Overview

Parsaclisib in Combination With CHOP in Participants With Previously Untreated PTCL

Status:
Not yet recruiting
Trial end date:
2025-12-01
Target enrollment:
0
Participant gender:
All
Summary
The study is to investigate the safety, tolerability and efficacy of PI3Kδ inhibitor Parsaclisib in combination with cyclophosphamide, doxorubicin, vincristine and prednisone (CHOP) in frontline treatment of patients with peripheral T-cell lymphoma (PTCL).
Phase:
Phase 1/Phase 2
Accepts Healthy Volunteers?
No
Details
Lead Sponsor:
Fudan University
Treatments:
Cyclophosphamide
Doxorubicin
Vincristine
Criteria
Inclusion Criteria:

- 1. Subjects fully understand and voluntarily participate in this study and sign
informed consent

- 2. Age≥18, ≤70 years

- 3. Histologically confirmed diagnosis of treatment-naïve PTCL, including peripheral
T-cell lymphoma-not otherwise specified (PTCL-NOS), anaplastic large cell lymphoma
(ALCL, ALK+ALCL with IPI≥2, no limitation with ALC-ALCL), angioimmunoblastic T-cell
lymphoma (AITL), enteropathy related T-cell lymphoma, hepatosplenic T-cell, γ/δ T-cell
lymphoma; Other PTCL that investigators consider to be appropriate to be enrolled.

- 4. No previous systemic treatment before enrollment.

- 5. At least one measurable lesions according to LUGANO 2014 criteria.

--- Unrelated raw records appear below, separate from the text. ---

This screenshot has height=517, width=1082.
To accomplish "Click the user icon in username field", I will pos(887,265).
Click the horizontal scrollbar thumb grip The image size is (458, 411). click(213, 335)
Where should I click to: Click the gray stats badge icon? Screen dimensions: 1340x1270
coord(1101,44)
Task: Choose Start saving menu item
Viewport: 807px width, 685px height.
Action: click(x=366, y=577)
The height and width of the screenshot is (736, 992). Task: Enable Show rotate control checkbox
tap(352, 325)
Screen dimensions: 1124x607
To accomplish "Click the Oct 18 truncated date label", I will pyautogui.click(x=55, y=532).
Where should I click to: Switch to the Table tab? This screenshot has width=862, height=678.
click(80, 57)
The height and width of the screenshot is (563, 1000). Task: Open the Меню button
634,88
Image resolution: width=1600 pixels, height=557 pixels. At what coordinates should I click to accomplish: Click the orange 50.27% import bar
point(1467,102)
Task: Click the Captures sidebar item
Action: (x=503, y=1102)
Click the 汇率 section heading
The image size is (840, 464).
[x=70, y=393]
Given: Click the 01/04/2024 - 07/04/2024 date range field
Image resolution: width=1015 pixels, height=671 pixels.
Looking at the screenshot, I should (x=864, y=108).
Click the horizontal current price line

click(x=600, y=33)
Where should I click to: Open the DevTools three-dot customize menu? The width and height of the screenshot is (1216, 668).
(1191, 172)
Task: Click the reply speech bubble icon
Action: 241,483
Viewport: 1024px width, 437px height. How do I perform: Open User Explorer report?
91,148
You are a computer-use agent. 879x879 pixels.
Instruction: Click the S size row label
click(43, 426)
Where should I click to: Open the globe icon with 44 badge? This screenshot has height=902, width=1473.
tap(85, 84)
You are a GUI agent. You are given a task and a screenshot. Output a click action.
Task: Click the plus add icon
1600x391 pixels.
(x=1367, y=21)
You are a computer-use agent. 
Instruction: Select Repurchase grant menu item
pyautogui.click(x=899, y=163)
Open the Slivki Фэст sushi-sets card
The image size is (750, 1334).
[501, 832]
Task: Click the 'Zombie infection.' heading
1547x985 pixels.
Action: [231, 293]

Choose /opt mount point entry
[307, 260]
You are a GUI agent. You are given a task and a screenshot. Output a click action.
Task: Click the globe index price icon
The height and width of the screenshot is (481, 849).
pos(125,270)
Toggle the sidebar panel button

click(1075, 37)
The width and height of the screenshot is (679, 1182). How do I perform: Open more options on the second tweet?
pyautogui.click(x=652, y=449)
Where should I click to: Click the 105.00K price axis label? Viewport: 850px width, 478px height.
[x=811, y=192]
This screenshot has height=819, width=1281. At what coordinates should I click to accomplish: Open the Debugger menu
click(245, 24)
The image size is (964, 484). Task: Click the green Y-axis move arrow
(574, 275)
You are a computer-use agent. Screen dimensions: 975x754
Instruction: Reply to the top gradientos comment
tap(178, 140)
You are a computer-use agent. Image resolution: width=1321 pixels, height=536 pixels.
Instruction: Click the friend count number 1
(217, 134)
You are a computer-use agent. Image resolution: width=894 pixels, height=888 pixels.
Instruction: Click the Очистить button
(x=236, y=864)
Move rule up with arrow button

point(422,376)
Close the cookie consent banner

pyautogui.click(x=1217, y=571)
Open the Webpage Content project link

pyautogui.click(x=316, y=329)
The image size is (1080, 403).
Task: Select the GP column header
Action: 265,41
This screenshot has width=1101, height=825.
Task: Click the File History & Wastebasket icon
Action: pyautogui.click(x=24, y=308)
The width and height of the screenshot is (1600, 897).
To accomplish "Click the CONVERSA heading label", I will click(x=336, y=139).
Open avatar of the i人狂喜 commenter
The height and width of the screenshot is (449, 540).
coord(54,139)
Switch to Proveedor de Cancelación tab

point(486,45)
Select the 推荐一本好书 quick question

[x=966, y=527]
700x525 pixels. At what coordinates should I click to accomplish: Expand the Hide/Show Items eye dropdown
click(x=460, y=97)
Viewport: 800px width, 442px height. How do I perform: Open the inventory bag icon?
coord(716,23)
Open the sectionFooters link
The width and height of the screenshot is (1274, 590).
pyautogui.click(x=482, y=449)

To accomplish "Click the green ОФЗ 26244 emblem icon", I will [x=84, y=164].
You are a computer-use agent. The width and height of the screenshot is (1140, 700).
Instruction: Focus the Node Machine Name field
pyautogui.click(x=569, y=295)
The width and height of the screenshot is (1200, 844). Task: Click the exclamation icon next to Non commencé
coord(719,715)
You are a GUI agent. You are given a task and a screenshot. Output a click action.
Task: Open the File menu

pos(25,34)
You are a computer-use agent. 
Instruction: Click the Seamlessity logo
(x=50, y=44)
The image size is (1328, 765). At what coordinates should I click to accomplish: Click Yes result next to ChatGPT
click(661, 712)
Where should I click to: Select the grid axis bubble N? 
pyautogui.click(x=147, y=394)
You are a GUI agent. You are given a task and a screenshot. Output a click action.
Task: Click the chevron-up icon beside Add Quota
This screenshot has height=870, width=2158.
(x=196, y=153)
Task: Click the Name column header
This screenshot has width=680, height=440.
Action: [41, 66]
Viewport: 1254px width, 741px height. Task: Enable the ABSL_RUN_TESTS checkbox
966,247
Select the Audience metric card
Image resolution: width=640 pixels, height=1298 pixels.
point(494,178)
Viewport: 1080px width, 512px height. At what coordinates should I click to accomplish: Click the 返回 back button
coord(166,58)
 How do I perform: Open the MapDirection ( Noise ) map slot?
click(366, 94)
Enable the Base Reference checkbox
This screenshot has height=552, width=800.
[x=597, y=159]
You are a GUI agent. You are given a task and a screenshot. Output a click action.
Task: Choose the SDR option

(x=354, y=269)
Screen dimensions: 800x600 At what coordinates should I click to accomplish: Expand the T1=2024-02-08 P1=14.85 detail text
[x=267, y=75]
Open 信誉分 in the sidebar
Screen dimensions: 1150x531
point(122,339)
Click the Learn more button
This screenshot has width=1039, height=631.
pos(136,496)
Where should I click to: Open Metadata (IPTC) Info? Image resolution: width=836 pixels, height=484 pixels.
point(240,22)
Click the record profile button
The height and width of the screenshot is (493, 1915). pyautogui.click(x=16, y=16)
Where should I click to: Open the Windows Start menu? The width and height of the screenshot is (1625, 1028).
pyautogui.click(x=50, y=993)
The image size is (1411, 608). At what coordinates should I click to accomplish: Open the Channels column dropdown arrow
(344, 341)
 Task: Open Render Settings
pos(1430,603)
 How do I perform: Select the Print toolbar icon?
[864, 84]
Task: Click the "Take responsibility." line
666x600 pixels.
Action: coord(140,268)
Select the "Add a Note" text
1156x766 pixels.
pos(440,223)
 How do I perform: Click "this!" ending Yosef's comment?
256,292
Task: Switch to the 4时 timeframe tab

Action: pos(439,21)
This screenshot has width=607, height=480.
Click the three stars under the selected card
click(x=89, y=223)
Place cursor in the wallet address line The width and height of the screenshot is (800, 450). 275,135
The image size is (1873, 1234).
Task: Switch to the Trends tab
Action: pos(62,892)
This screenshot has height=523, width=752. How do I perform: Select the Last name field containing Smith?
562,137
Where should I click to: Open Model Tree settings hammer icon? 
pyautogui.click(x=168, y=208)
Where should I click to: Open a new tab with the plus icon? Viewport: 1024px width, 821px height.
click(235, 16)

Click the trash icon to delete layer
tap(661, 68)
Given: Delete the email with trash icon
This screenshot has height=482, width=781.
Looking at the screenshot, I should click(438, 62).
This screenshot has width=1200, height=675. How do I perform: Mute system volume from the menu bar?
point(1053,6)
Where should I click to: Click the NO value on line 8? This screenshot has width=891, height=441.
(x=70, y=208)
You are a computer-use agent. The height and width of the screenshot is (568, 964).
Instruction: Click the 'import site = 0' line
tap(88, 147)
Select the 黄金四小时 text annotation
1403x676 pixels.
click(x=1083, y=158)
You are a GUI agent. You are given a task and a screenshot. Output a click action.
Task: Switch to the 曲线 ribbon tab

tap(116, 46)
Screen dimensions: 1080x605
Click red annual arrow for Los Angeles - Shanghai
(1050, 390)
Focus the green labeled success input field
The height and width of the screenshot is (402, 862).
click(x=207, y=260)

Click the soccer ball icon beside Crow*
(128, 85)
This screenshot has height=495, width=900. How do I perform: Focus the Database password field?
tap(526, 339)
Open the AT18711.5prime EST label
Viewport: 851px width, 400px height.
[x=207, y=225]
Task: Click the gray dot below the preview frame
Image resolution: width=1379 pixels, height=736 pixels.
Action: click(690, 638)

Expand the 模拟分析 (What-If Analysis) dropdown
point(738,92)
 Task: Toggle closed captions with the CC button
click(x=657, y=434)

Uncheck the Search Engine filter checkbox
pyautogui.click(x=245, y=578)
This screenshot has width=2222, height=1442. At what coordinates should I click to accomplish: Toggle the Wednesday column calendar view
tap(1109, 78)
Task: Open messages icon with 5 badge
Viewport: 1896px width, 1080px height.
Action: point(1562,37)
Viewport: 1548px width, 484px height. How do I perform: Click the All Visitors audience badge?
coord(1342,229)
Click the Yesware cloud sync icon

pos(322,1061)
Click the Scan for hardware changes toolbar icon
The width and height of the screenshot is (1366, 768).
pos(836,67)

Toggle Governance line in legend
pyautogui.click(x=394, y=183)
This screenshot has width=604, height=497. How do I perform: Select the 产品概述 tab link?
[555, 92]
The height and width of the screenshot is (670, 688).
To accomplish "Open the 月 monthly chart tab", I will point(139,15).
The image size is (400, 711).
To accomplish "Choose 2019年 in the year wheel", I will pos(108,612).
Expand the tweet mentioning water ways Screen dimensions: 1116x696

- 6. Eastern Cooperative Oncology Group (ECOG) Performance Status (PS) 0-2.

- 7. Life expectancy ≥3 months.

- 8. Ineligible or decline to receive autologous stem cell transplantation (ASCT).

- 9. Adequate main organ function defined as the following required baseline laboratory
data: Absolute neutrophil count (ANC)≥1.5×109/L without given G-CSF within 14 days;
Platelet count (PLT)≥75×109/L without given transfusion with 14 days; Hemoglobin
(HB)≥8g/dL without given transfusion or erythropoietin; Total bilirubin (TBIL)≤1.5X
upper limit of normal (ULN); Aspartate aminotransferase (AST) and alanine
aminotransferase (ALT)≤2.5X ULN; Serum creatinine (Scr)≤1.5X ULN; Left ventricular
ejection fraction (LVEF)≥50%; For female participants of childbearing period, a
negative urine or serum pregnancy test should be performed with 1 week prior to
receiving first dose of investigational drug (day 1 of cycle 1). If a urine pregnancy
test result cannot be confirmed as negative, a blood pregnancy test is required. Women
of non-reproductive age was defined as at least 1 year after menopause or having
undergone surgical sterilization or hysterectomy.

- 10.If there is a risk of pregnancy, all participants (both men and women) are required
to use a contraceptive with an annual failure rate of less than 1% for entire
treatment period up to 120 days after the last dose of investigational drug (or 180
days after chemotherapeutic drug).

Exclusion Criteria:

- 1. Current or previous history of other malignancies within 5 years prior to study
enrollment.

- 2. Current diagnosis of any of the following: Adult T-cell leukemia/lymphoma,
precursor cell lymphoblastic leukemia/lymphoma, extranodal natural killer/T-cell
lymphoma, nasal type (ENKTL), indolent cutaneous T-cell lymphoma (CTCL).

- 3. Target lesions were treated with radiotherapy within 4 weeks of enrollment.

- 4. Patients undergo interventional clinical trials.

- 5. Concurrent lymphoma with CNS invasion.

- 6. Known allogeneic organ transplantation (except corneal transplantation) or
allogeneic hematopoietic stem cell transplantation.

- 7. Known allergy to the active ingredients or excipients of IBI376 and CHOP regimens.

- 8. A known history of human immunodeficiency virus (HIV) infection (i.e., HIV antibody
positive).

- 9. Positive test results for HBsAg antigen and HBV-DNA, or hepatitis C virus (HCV)
antibody.

- 10. Received live vaccine within 30 days prior to initial investigational drug
administration (day 1 of cycle 1) (Note: inactivated virus vaccine for injection is
allowed within 30 days prior to initial administration, but live attenuated vaccine is
not allowed).

- 11. Pregnant or breastfeeding women.

- 12. Any serious uncontrolled systemic disease.

- 13. Any medical history or disease evidence that may interfere with the study results
or other conditions that investigators consider inappropriate for the study.